#### PROVIDED INFORMATION ####
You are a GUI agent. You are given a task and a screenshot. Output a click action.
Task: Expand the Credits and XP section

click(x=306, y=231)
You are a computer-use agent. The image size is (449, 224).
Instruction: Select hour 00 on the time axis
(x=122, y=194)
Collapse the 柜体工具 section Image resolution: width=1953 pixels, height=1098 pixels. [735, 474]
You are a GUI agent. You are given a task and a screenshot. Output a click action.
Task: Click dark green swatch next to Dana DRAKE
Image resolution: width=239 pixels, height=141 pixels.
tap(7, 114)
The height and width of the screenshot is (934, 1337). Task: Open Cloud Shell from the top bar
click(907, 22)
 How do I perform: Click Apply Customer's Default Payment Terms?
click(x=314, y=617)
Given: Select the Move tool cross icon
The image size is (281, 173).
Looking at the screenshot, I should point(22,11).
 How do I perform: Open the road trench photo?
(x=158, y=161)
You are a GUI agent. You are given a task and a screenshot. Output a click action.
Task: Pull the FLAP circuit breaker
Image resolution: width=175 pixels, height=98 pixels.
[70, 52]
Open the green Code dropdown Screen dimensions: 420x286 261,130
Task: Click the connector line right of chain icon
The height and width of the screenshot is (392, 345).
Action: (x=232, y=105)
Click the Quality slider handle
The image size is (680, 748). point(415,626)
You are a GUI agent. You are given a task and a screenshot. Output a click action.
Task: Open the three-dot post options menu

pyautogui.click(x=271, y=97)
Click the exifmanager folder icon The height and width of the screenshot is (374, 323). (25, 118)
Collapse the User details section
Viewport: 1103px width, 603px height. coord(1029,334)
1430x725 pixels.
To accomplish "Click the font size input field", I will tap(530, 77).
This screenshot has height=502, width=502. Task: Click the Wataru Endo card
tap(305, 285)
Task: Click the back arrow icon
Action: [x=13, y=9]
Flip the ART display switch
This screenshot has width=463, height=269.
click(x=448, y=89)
####
## YOUR TASK
Return every line of the items above word for word, with nothing changed or left out.

## CORRECT RESPONSE
You are a GUI agent. You are given a task and a screenshot. Output a click action.
Task: Expand the Credits and XP section

click(x=306, y=231)
You are a computer-use agent. The image size is (449, 224).
Instruction: Select hour 00 on the time axis
(x=122, y=194)
Collapse the 柜体工具 section Image resolution: width=1953 pixels, height=1098 pixels. [735, 474]
You are a GUI agent. You are given a task and a screenshot. Output a click action.
Task: Click dark green swatch next to Dana DRAKE
Image resolution: width=239 pixels, height=141 pixels.
tap(7, 114)
The height and width of the screenshot is (934, 1337). Task: Open Cloud Shell from the top bar
click(907, 22)
 How do I perform: Click Apply Customer's Default Payment Terms?
click(x=314, y=617)
Given: Select the Move tool cross icon
The image size is (281, 173).
Looking at the screenshot, I should point(22,11).
 How do I perform: Open the road trench photo?
(x=158, y=161)
You are a GUI agent. You are given a task and a screenshot. Output a click action.
Task: Pull the FLAP circuit breaker
Image resolution: width=175 pixels, height=98 pixels.
[70, 52]
Open the green Code dropdown Screen dimensions: 420x286 261,130
Task: Click the connector line right of chain icon
The height and width of the screenshot is (392, 345).
Action: (x=232, y=105)
Click the Quality slider handle
The image size is (680, 748). point(415,626)
You are a GUI agent. You are given a task and a screenshot. Output a click action.
Task: Open the three-dot post options menu

pyautogui.click(x=271, y=97)
Click the exifmanager folder icon The height and width of the screenshot is (374, 323). (25, 118)
Collapse the User details section
Viewport: 1103px width, 603px height. coord(1029,334)
1430x725 pixels.
To accomplish "Click the font size input field", I will tap(530, 77).
This screenshot has height=502, width=502. Task: Click the Wataru Endo card
tap(305, 285)
Task: Click the back arrow icon
Action: [x=13, y=9]
Flip the ART display switch
This screenshot has width=463, height=269.
click(x=448, y=89)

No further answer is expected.